Plus facile de se confier à des jeunes

Pas évident, de débattre d'un thème aussi personnel que les addictions, qui plus est tôt le matin ! Pourtant, après 1 h 30 d'intervention, les futurs professionnels de santé semblent avoir unanimement convaincu. Jilliane, 16 ans, a "appris plein de trucs" : "Les drogues, je savais que c’était dangereux, mais j’ignorais les risques précis. Maintenant, je sais notamment que l’alcool est la drogue la plus meurtrière". Fatih, 17 ans, est quant à lui catégorique : il ne se serait pas senti aussi à l'aise devant des adultes, de peur que ses propos soient répétés à ses professeurs ou à ses parents. "Le sujet est sensible, mais je n'ai eu aucun mal à me confier et à m'identifier à des jeunes qui ne cherchent pas à sermonner. Les adultes sont trop souvent donneurs de leçons", constate-t-il.

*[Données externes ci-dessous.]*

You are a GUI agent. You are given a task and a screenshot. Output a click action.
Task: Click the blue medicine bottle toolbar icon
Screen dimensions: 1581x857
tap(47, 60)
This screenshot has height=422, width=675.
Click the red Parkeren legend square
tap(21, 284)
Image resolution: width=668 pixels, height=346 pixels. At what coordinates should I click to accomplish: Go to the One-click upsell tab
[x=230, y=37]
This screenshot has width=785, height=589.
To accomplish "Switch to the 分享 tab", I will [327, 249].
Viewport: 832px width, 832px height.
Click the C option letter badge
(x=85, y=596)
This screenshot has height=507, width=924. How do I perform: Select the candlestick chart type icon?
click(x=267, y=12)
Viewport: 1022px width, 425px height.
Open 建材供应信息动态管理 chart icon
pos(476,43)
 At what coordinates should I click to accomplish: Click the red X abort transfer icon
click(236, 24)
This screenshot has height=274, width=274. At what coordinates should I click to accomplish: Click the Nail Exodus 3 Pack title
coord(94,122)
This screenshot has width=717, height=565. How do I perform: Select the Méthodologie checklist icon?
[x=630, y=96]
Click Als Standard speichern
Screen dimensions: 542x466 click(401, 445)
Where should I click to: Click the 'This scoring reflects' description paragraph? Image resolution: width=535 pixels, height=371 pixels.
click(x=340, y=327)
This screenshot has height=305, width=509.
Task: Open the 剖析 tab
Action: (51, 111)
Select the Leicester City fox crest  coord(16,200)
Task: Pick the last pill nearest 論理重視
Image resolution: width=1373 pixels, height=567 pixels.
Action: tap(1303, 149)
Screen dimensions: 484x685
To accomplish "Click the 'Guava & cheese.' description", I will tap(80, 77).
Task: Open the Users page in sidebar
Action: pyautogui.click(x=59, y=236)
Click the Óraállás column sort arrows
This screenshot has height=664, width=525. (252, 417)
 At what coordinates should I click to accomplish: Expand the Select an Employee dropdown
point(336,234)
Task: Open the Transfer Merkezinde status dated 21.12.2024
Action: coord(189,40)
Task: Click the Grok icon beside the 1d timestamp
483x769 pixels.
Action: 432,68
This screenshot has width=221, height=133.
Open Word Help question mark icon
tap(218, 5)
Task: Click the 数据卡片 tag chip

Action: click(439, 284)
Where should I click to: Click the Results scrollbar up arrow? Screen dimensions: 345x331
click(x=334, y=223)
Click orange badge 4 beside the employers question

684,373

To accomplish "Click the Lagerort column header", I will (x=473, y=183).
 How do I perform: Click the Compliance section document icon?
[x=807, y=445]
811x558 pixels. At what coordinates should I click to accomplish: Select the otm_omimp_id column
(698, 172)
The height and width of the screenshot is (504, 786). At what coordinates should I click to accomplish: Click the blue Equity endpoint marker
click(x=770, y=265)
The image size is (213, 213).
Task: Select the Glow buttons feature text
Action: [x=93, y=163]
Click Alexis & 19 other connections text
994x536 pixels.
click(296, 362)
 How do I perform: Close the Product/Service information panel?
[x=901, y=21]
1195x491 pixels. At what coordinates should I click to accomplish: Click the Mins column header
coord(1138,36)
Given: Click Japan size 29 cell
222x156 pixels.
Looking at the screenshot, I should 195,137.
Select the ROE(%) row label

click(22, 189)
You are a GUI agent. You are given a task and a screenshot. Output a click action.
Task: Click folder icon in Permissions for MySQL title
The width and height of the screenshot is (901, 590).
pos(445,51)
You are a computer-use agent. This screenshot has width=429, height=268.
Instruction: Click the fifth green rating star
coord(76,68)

Un plus pour la formation en santé

Le service sanitaire est un dispositif original, dans lequel les intervenants acquièrent eux aussi des connaissances et des compétences. Hélène, qui est en pharmacie, s’exerce ainsi à la prise de parole en public. "Dans mon futur métier, je serai amenée à faire de la prévention et à conseiller des malades, et pourtant aucun cours ne me forme à la communication en santé", déplore-t-elle. Et d’ajouter : "Cette mission est un vrai plus pour la formation des professionnels de santé". Alexis, pour sa part, apprend beaucoup de ses compères qui ne visent pas le même métier que lui. "On se complète dans les interventions. Le service sanitaire nous sort de notre petite sphère médicale, et je suis convaincu que cela peut changer, en bien, notre pratique future", assure-t-il en comptabilisant des petits bouts de papier. En effet, à l’issue de chaque intervention, les étudiants distribuent à chacun une petite bande de papier sur laquelle figure quatre smileys plus ou moins contents. En deux jours, seuls deux élèves n’ont pas rendu le motif le plus satisfait.